Falling prey to the cliches of the crime genre, “Brittany” concerns murder, theft, and secrecy. Though an easy read with a pleasant setting and admirable prose, the book just doesn’t grab you like it should. It’s a soft thriller, lacking true excitement.

In the novel’s immediate pages we meet the genius, yet grumpy Commissaire Georges Dupin. From there, it is unclear which mystery Bannalec really wants us to follow: the actual murders at hand, or the character of Dupin himself. There’s a continuous vague hinting at the detective’s past — lovers, previous investigations, feuds — but Bannalec never elaborates.

Sure, a brooding misunderstood character is interesting, but only to an extent. Dupin is so overly pragmatic, he deflates even the most serious of situations.. Everything around him is irksome: the food, his colleagues, his phone, the coffee.

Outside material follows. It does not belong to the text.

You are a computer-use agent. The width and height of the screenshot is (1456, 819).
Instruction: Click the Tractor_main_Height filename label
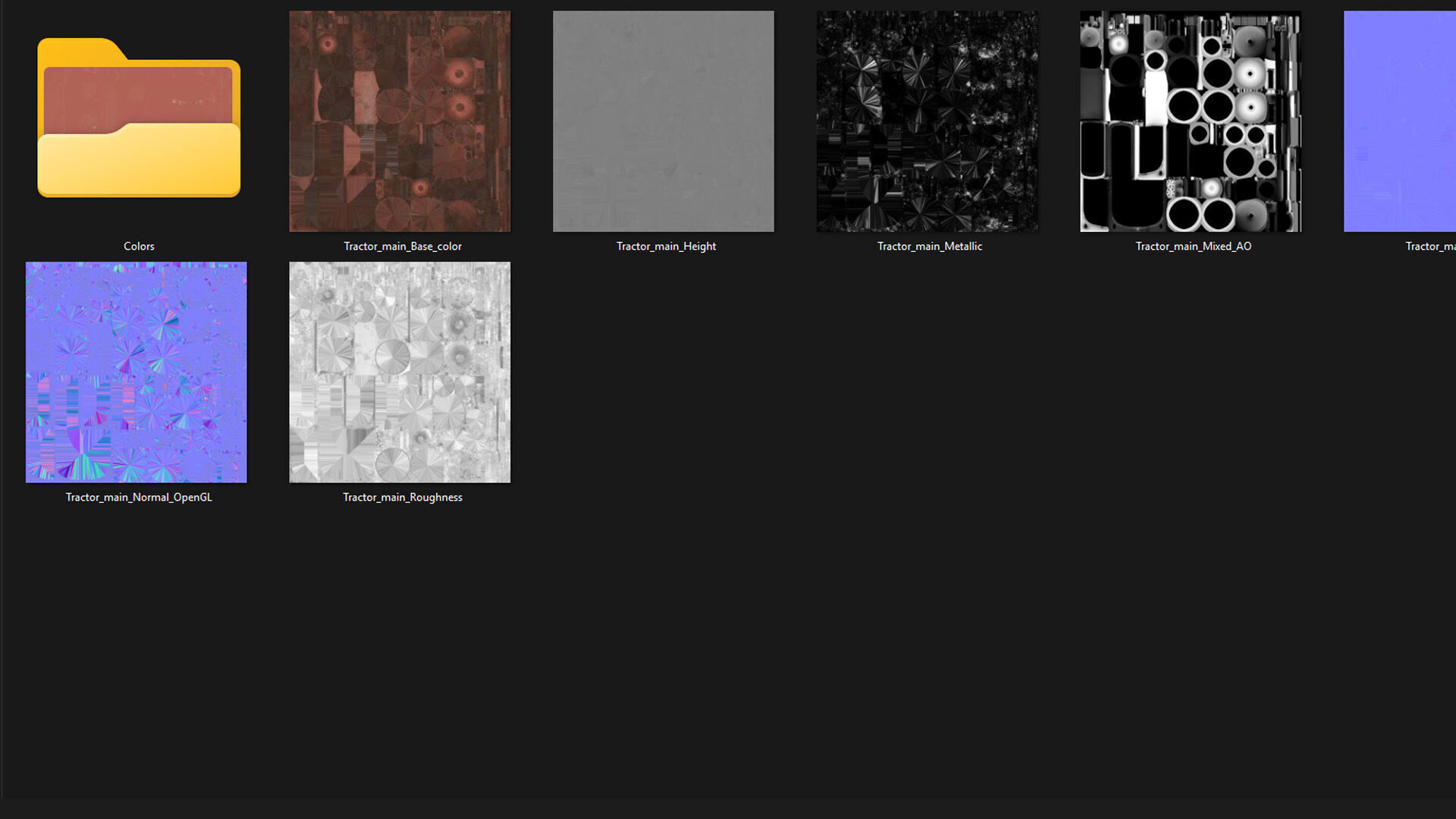[666, 246]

His high standards even leave the reader exasperated. How are we supposed to take Dupin seriously amidst all his melodrama?

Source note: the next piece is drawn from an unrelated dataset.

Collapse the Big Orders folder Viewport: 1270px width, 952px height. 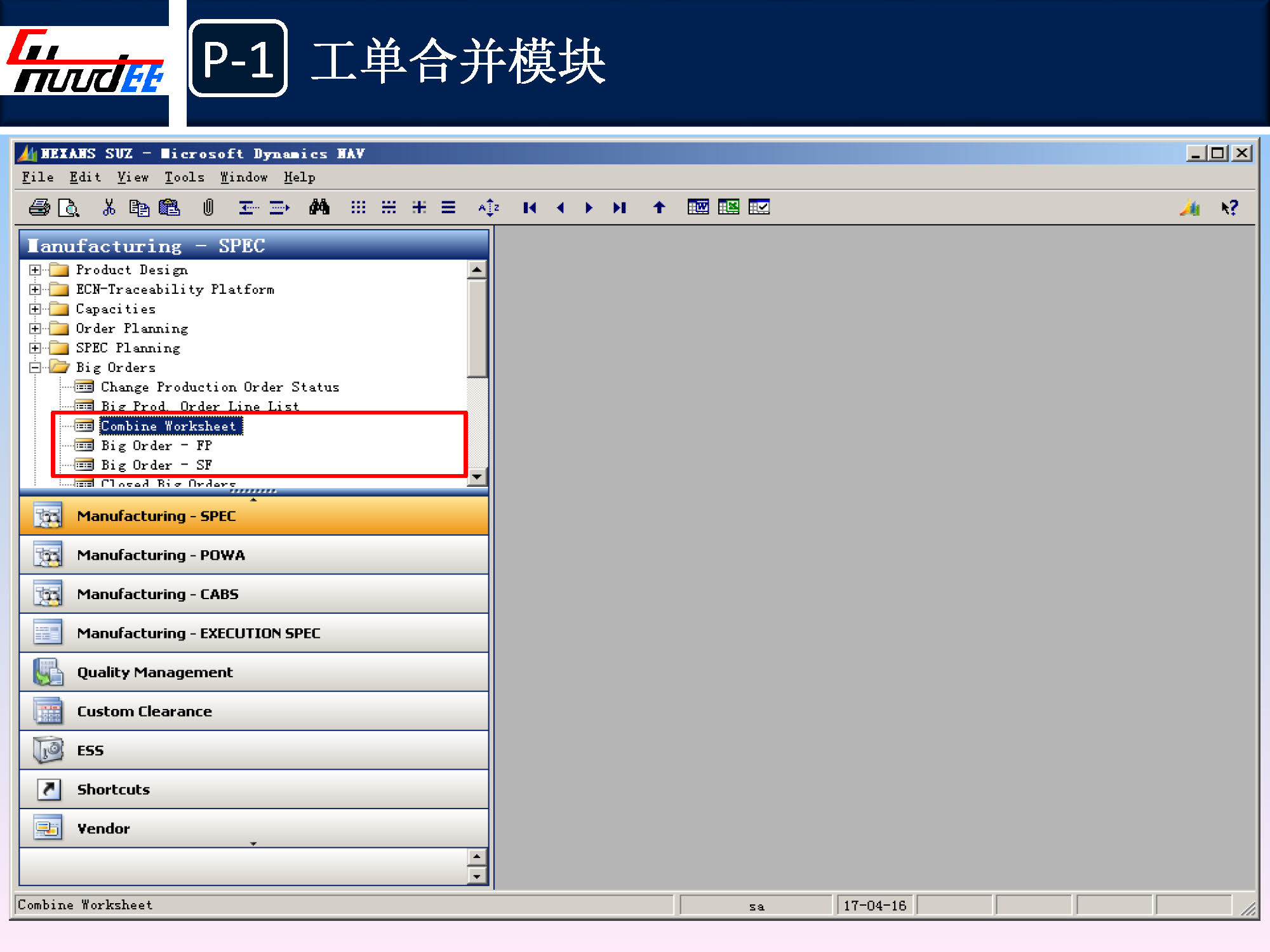35,367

A case in point: Upon arriving at the initial crime scene, there is his stress-induced exclamation, “F---ing hell!” Yet right after, he authoritatively tells his colleague (who remains calm) not to panic.

This lack of transition seems to be a common occurrence in Bannalec’s writing. The beginning of the novel is just as abrupt. As Dupin grumbles over his work during a morning coffee, a phone call occurs:

“There’s been a murder.”

It’s as simple as that. Dupin downs his coffee and the hunt is on.  

The murder concerns the elderly Pierre-Louis Pennec, owner of a famous and renowned hotel establishment in Pont-Aven, France. Brittany is home to several famous French artists, most notably post-impressionist painter Gauguin, a fact Bannalec seldom forgets to mention.

As Dupin begins to investigate, he meets a slew of characters who initially seem to have nothing to hide. There’s Madame Lajoux, the hotel housekeeper and suspected lover; André, the exiled brother; Loic and Catherine, the dutiful son and his wife; Beauvois, the collaborator; and Delon, the close friend. Yet as the novel progresses, things turn ugly in picturesque Pont-Aven. Dupin is caught in the crossfire of a classic he-said-she-said and a race for fame and fortune.

Just as Dupin is stumped by the investigation at hand, Bannalec too seems confused. The book continuously jumps between the sluggish case and what seems to be a love letter to the French seaside.

It’s strange to have to question a book’s genre while reading it. More often than not, “Brittany” seems more like a pitch from French tourism offices than a detective story.

That being said, the charm of the book does lie in Bannalec’s love for Brittany. Despite Dupin’s intense work ethic, Bannalec loves to pause the story and allow his detective to relish in the rich French cuisine and view the sights. Brace yourself (and your appetite) as Dupin spends pages sitting in cafes, ordering coffee, pain au chocolate, escargot, and other gourmet plates.

In spite of Bannalec’s dry dialogue, characterized by Dupin’s frequent repetitions of “I don’t know,” his prose acts as his attempts of atonement. Immersing oneself in Dupin’s exploration of the French coast is enjoyable, though it does mean the sacrifice of the grittier, more substantial details of the story.

The verdict: A whodunit lacking hoopla, “Death in Brittany” is a case better left on the shelf.